Thursday 6 June 2013

Some more business opinion surveys

As I've posted before, I'm very keen on the information that can be gleaned from business and consumer opinion surveys: they start with some simple questions but generate sophisticated information about what's happening in an economy.

In most countries, including here and in Australia, they're generated by the private sector, but some governments have also embraced them, notably France, where the statistics office INSEE has a suite of long-running ones.

Here are some recent examples. Below is the latest (May) survey of business opinion in the services sector in France (just by way of illustration - you'd get the same sorts of results from INSEE's other sectoral surveys).


This is interesting in itself as a snapshot of the current state of the economy - you can see the weak state of things in France, which will come as no surprise - but it also shows something more permanent. In France, as in other countries, businesspeople tend to be generally more optimistic about their own businesses than they are about the economy as a whole (the 'general outlook' line tends to be well below the two lines about what's happening to the respondents' own and expected activity).
Here are the longer-term numbers.


On average (over the past 25 years) French businesses tend on balance to be mildly negative (-7) on the general outlook and on the 'business situation' (-1) but mildly optimistic about their own past (+3) and expected (+3) activity, as well as on their own employment and investment intentions. You could well read into this that French businesses have little time for the idiots at the wheel in Paris, but are carrying on regardless as best they can.
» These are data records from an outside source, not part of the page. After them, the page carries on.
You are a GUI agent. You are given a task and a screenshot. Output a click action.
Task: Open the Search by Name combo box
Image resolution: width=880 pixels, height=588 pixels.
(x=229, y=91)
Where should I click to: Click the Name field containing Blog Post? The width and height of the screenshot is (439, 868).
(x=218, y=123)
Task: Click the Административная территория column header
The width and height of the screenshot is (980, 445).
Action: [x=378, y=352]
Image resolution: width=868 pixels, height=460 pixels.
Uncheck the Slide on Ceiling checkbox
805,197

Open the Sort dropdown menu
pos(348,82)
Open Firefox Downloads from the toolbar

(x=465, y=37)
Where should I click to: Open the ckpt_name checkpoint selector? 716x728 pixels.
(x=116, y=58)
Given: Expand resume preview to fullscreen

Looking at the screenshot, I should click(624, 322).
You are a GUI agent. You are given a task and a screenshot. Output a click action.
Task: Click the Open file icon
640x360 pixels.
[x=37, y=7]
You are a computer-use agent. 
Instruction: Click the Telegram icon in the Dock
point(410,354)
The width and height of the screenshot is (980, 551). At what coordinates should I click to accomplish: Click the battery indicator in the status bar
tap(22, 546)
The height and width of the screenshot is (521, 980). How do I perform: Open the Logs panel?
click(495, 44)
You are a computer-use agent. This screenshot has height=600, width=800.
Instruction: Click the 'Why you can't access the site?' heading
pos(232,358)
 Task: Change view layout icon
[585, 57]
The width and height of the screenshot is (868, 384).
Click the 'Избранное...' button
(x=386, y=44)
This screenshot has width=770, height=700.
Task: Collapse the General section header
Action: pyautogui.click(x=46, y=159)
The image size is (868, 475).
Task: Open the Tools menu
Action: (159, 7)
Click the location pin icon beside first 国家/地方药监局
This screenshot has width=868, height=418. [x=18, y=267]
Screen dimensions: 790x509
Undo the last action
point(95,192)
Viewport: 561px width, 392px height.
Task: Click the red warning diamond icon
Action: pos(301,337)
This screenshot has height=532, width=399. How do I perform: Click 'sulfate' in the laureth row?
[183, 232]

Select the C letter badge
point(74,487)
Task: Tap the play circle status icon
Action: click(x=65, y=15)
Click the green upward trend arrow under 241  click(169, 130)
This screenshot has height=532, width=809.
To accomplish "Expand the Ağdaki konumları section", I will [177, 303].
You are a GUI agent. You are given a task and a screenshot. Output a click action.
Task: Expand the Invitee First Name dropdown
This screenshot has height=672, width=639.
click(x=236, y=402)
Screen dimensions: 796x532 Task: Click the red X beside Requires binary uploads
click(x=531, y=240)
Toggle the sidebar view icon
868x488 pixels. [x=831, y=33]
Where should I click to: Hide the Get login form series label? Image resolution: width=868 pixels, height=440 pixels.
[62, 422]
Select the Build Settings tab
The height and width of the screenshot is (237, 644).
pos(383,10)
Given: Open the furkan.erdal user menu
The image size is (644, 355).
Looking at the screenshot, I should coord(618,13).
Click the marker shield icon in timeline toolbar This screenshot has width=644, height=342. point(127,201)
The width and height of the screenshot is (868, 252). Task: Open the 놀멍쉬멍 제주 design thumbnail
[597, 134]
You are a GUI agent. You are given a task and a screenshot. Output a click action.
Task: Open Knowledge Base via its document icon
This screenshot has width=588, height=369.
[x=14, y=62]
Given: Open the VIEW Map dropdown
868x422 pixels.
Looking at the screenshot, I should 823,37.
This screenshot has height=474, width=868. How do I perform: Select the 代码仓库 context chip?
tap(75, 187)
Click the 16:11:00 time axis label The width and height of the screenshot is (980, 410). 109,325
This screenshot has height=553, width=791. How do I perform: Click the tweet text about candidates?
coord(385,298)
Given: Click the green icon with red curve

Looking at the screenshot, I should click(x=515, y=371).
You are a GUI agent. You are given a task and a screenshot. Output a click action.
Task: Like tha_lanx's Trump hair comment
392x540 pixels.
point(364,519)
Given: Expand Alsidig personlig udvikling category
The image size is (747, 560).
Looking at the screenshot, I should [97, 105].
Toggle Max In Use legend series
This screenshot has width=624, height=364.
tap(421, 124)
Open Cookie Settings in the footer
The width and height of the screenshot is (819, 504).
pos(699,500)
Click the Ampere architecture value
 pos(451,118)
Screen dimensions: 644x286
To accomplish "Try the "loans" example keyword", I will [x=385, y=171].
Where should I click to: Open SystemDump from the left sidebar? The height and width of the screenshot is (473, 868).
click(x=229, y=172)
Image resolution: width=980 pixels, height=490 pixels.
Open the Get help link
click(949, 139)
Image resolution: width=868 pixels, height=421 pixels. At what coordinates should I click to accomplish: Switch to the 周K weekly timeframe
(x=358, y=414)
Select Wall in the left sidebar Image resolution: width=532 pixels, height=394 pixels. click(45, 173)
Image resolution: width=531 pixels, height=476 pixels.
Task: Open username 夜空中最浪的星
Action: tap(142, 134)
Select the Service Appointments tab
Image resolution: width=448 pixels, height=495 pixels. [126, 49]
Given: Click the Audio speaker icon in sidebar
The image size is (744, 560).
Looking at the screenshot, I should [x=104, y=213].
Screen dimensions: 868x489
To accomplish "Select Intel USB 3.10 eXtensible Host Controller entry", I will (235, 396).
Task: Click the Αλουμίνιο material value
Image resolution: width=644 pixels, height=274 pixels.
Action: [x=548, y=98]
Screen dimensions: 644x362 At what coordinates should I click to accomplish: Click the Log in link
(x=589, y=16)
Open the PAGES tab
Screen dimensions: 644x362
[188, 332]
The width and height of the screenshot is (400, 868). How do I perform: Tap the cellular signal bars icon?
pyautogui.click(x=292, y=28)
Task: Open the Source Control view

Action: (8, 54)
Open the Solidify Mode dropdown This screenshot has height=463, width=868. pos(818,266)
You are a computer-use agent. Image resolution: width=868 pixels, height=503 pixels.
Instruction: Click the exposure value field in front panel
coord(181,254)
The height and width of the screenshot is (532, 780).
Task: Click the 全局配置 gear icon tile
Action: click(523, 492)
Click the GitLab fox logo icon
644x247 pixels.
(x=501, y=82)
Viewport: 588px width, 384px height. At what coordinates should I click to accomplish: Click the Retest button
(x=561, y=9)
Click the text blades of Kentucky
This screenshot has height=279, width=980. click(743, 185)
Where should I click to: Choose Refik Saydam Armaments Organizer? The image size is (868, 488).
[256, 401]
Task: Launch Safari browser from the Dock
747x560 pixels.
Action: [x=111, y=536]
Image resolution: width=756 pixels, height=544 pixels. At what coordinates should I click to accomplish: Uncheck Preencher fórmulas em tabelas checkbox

If you think businesses' scepticism about the French economic environment is high, wait till you see what the person in the street thinks. Here's the data from INSEE's May consumer confidence survey.


On average, over the past 25 years, French households have rated the 'general economic situation' as dire, with a net balance of -43 (equivalent to 28.5% of respondents rating it good, and 71.5% rating it bad). And they're currently reporting it as substantially worse again, with a net balance of -79 (equivalent to 89.5% downbeat, and 10.5% upbeat). Interestingly, you can see one of their responses - they're planning to save more than usual (+30 now compared to the long-term average of +18), partly because they are overwhelmingly convinced (+81) that unemployment is going to get even worse than its current 10.6%.

If you haven't fossicked around in these opinion surveys, give them more of a go. They're invaluable for getting a sharp insight into the state of economic activity.